> Work required:
Reproduce only the part of the listing from the line containing "This screenshot has height=698, width=1269." down to the line containing "(x=84, y=551)", swapping every "Instruction" for "Command" and changing nothing else.

> Records to process:
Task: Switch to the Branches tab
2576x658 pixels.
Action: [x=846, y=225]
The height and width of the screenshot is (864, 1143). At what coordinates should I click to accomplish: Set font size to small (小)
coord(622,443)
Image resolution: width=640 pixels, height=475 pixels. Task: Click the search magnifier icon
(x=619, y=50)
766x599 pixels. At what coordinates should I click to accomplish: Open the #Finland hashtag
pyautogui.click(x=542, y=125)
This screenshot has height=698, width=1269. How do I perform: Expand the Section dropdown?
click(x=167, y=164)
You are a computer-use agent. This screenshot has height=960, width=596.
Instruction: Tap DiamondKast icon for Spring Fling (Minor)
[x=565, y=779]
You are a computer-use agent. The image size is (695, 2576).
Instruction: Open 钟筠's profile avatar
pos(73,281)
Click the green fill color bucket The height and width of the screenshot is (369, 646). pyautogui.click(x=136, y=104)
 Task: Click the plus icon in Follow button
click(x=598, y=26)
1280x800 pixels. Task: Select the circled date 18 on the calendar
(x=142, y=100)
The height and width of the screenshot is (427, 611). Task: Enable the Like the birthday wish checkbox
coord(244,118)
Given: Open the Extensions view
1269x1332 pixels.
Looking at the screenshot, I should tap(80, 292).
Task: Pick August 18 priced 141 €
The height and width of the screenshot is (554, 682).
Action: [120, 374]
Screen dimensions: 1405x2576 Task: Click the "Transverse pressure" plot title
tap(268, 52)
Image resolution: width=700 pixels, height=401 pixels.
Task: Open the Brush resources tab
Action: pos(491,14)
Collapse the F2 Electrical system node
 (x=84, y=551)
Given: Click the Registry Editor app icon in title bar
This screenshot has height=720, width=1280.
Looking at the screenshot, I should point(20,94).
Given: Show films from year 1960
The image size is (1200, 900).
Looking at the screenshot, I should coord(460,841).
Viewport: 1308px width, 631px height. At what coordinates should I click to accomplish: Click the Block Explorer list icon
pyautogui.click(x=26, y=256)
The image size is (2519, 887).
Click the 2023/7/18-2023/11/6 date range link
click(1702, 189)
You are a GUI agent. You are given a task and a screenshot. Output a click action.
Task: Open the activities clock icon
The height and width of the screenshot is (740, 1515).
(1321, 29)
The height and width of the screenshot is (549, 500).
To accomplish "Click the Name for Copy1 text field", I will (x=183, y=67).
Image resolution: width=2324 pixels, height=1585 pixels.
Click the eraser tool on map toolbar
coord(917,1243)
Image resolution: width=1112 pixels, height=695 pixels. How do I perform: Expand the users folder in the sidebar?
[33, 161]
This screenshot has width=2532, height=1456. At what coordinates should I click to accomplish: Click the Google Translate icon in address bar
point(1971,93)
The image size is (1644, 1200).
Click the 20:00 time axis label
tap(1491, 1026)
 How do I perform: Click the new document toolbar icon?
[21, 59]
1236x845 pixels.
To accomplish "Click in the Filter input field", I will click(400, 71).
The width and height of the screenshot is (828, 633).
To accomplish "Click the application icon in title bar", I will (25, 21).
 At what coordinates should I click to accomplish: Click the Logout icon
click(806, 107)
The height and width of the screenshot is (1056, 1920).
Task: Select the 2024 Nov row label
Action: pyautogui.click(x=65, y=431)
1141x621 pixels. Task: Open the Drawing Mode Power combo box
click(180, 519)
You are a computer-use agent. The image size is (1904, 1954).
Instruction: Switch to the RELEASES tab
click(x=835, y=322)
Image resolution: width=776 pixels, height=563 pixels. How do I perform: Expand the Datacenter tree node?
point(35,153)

> Output of the task:
This screenshot has height=698, width=1269. How do I perform: Expand the Section dropdown?
click(x=167, y=164)
You are a computer-use agent. This screenshot has height=960, width=596.
Command: Tap DiamondKast icon for Spring Fling (Minor)
[x=565, y=779]
You are a computer-use agent. The image size is (695, 2576).
Command: Open 钟筠's profile avatar
pos(73,281)
Click the green fill color bucket The height and width of the screenshot is (369, 646). pyautogui.click(x=136, y=104)
 Task: Click the plus icon in Follow button
click(x=598, y=26)
1280x800 pixels. Task: Select the circled date 18 on the calendar
(x=142, y=100)
The height and width of the screenshot is (427, 611). Task: Enable the Like the birthday wish checkbox
coord(244,118)
Given: Open the Extensions view
1269x1332 pixels.
Looking at the screenshot, I should tap(80, 292).
Task: Pick August 18 priced 141 €
The height and width of the screenshot is (554, 682).
Action: [120, 374]
Screen dimensions: 1405x2576 Task: Click the "Transverse pressure" plot title
tap(268, 52)
Image resolution: width=700 pixels, height=401 pixels.
Task: Open the Brush resources tab
Action: pos(491,14)
Collapse the F2 Electrical system node
 (x=84, y=551)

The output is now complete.